Anonymous Anonymous said...

Re the "beautiful" condos going up at the Coconut Grove Bank Building. The area is a disaster. Construction starting at 5:30 AM. Noise, dirt and gridlock. They have no regard for the surrounding neighbors. Now I am told they are moving the safe deposit boxes from the old building to the new building on Mar 18. This means the demolition of the old building which will create more of the same.

March 08, 2017 6:54 AM  
Anonymous Anonymous said...

I thought Coral Gables interest were moving into and down around where the Bay meets Coconut Grove, but I was then advised "NO" "Brickell interest are taking over and had $7-Billion to spend creating the new Grove" AND that will never translate into the Grove not being Bohemian or not represent the arts. You simply cannot take that designation away. I think the trick is for those of us who want to be a piece of the art scene and act out as Bohemian's have a duty to carry on as usual and those who do will simply be unique. For example we once had Sun Hawk and we still have Jamacia Paul. Please don't say it, I know, I know, but these people are colorful. Whatever is in store it will still be our Grove, tall buildings, diverse restaurant and some really nice housing, tons of families, baby strollers, dogs on leashes and yes this gosh darn traffic.

March 08, 2017 8:19 AM  
Anonymous Anonymous said...

Change is good but only when it is done with respect to history, nature and to those that live in the area. These big Condos and let's be real are all over priced and for the majority they are vacant throughout the year. Yet developers care is to build, sell, and then they leave for the next project. As I see it the trend is parking space and office spaces. I still do not understand when we say no parking spaces when back in the days when the grove was a destination parking was not any issue (parking places center grove, mayfair, grove theater, under sonesta hotel, corner of Florida ave, St Stevens,..). Since the office space are going up they need to sell it with parking spaces "understood". Tom is right The Grove is moving to have to many restaurants fighting for what soon will be a lunch frenzy once the developers hope they can have the office space leased. The new plans just like the plans for the building next to Green Street do not fit in the "GROVE" we are a community that loves nature, our trees, our tranquility, sense of free flowing but all this seems to be slipping away by all this new development going on. Developers want more money by selling false hopes "grand luxury condos with bla, bla, bla,.... and the city seems to allow anything as they see more tax money collected from a smaller plot of land but they still at the end say not enough is collected. Soon the grove may be known for the valley of empty luxury condos, Surrounded by offices nestled in the center. The Grove needs to get its balance back and we that live in this community need to express our concerns.

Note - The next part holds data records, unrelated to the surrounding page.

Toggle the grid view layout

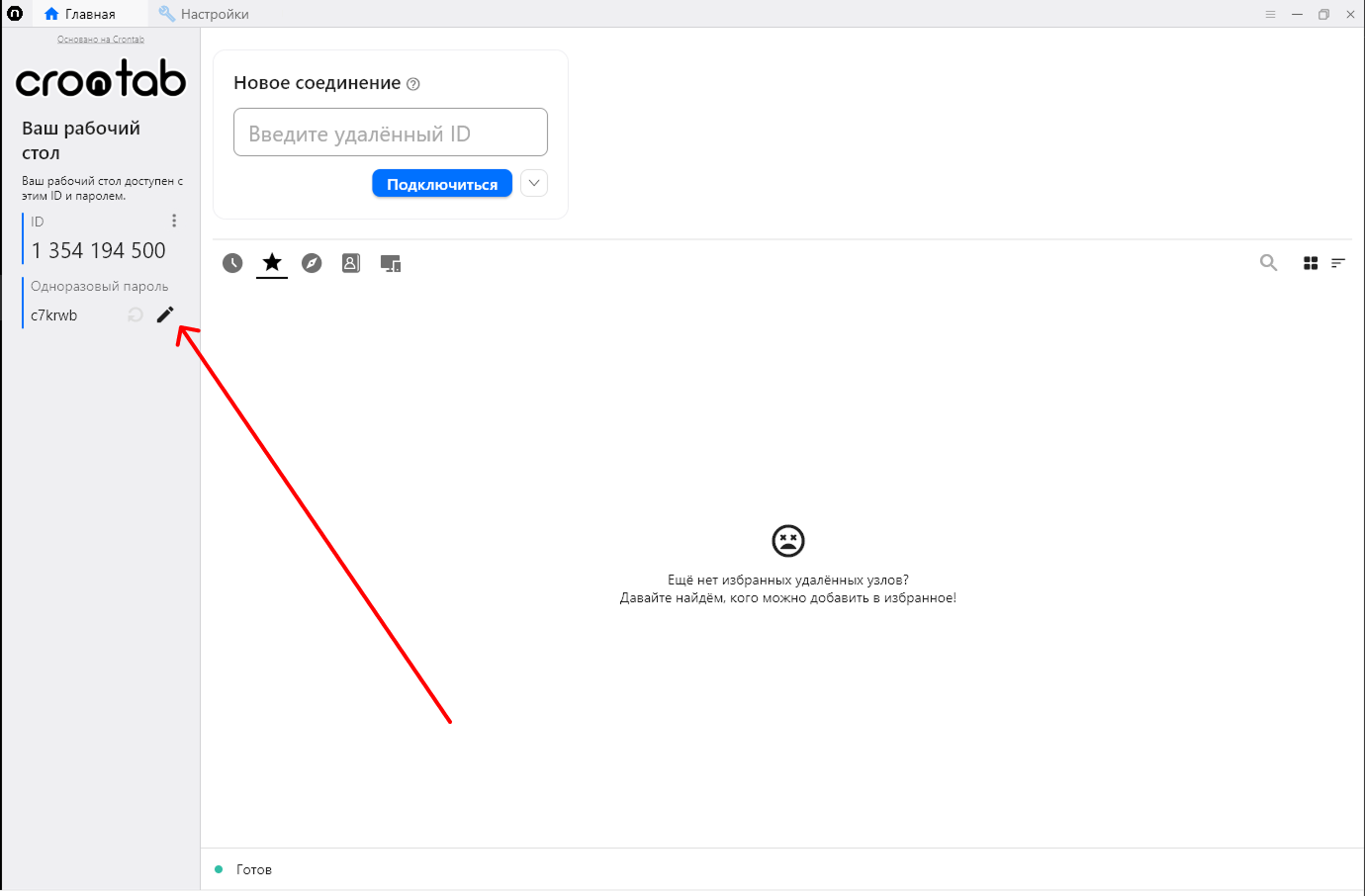1311,263
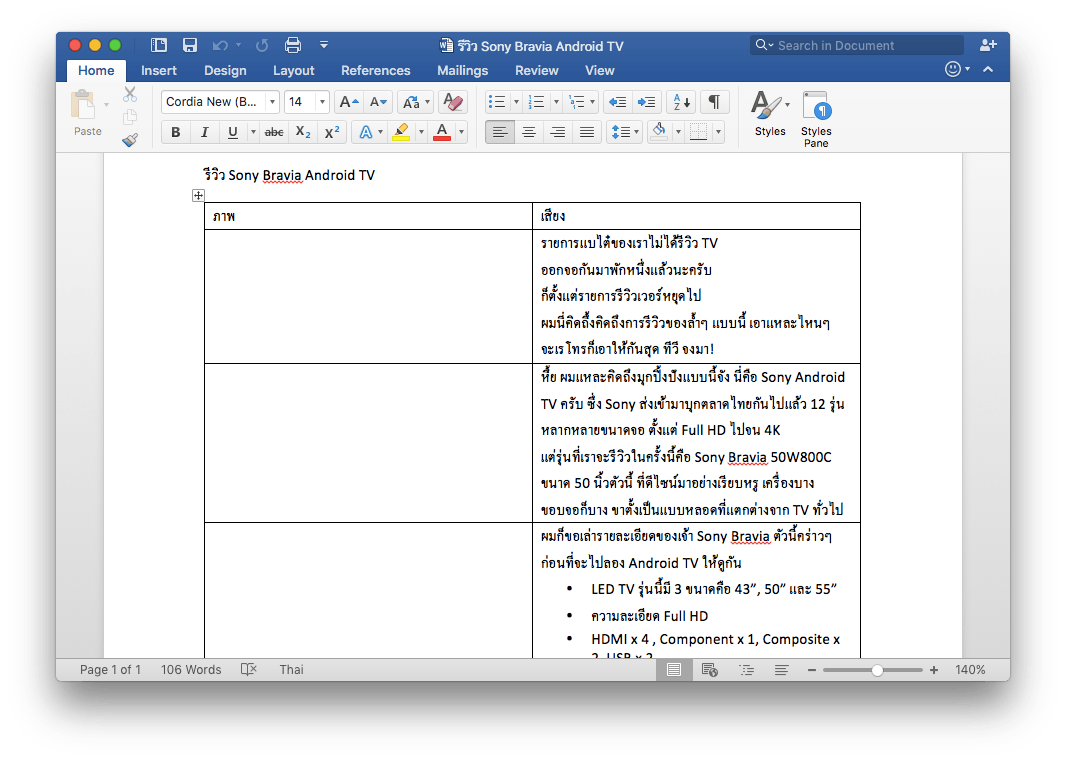Open the Styles Pane
Viewport: 1066px width, 761px height.
(x=816, y=118)

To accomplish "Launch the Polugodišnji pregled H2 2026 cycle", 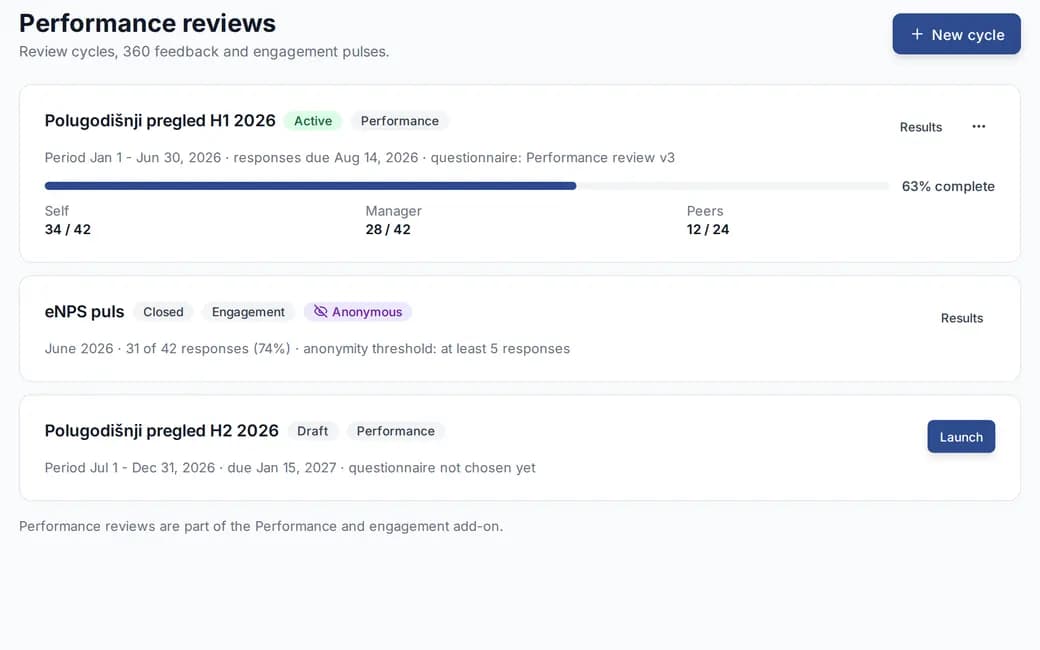I will coord(961,436).
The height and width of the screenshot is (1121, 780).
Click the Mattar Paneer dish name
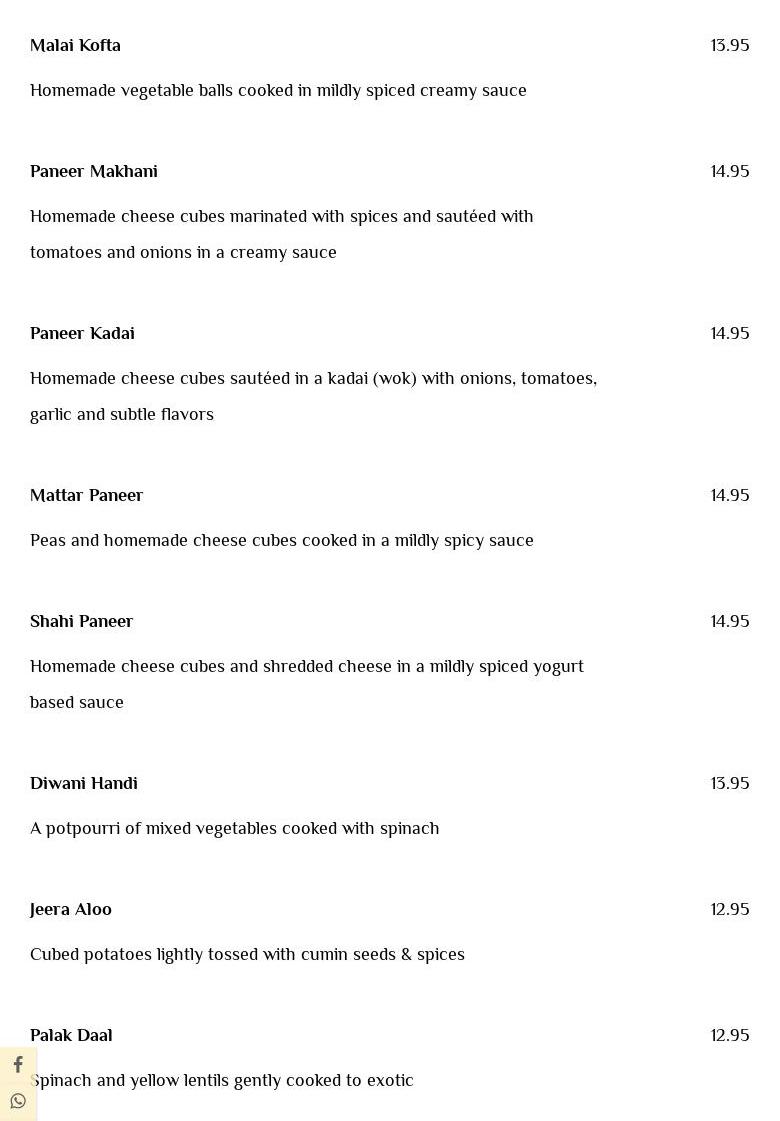pyautogui.click(x=86, y=496)
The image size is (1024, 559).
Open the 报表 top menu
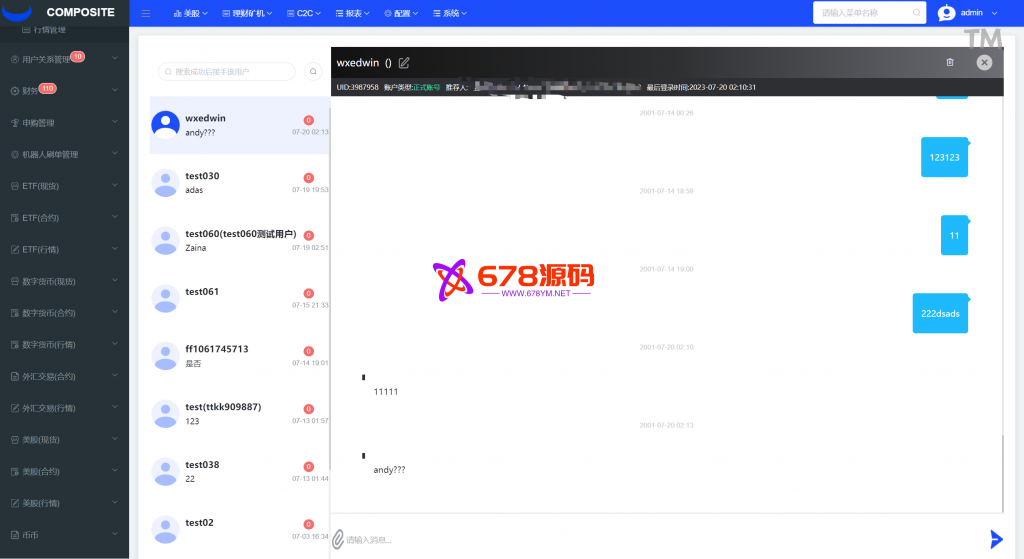357,14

Even if we cannot stop the change and have to accept the final outcome at least we can say and feel that we tried.

March 08, 2017 8:27 AM  
Anonymous Anonymous said...

Miami politicians have allowed this sort of growth to go unchecked with no regard to the idea of a "village." Why is it in Miami that every ounce of ground must contain a big office or condo tower? What was lovely about the Grove was its identity as a small, charming oasis in the midst of a big city. We'll, we can now kiss it all goodbye. Sad. Very sad.

March 08, 2017 9:12 AM  
Anonymous Grovite said...

I think that you readers are a bunch of cry babies. The "old Grove" which i grew up in died years ago. This is not greedy developers that took over successful real estate and razed it. They are taking over failed businesses and space, i.e Senor Frogs space, theatre, corner of grand and Commodore, Cocowalk, Engle building etc.....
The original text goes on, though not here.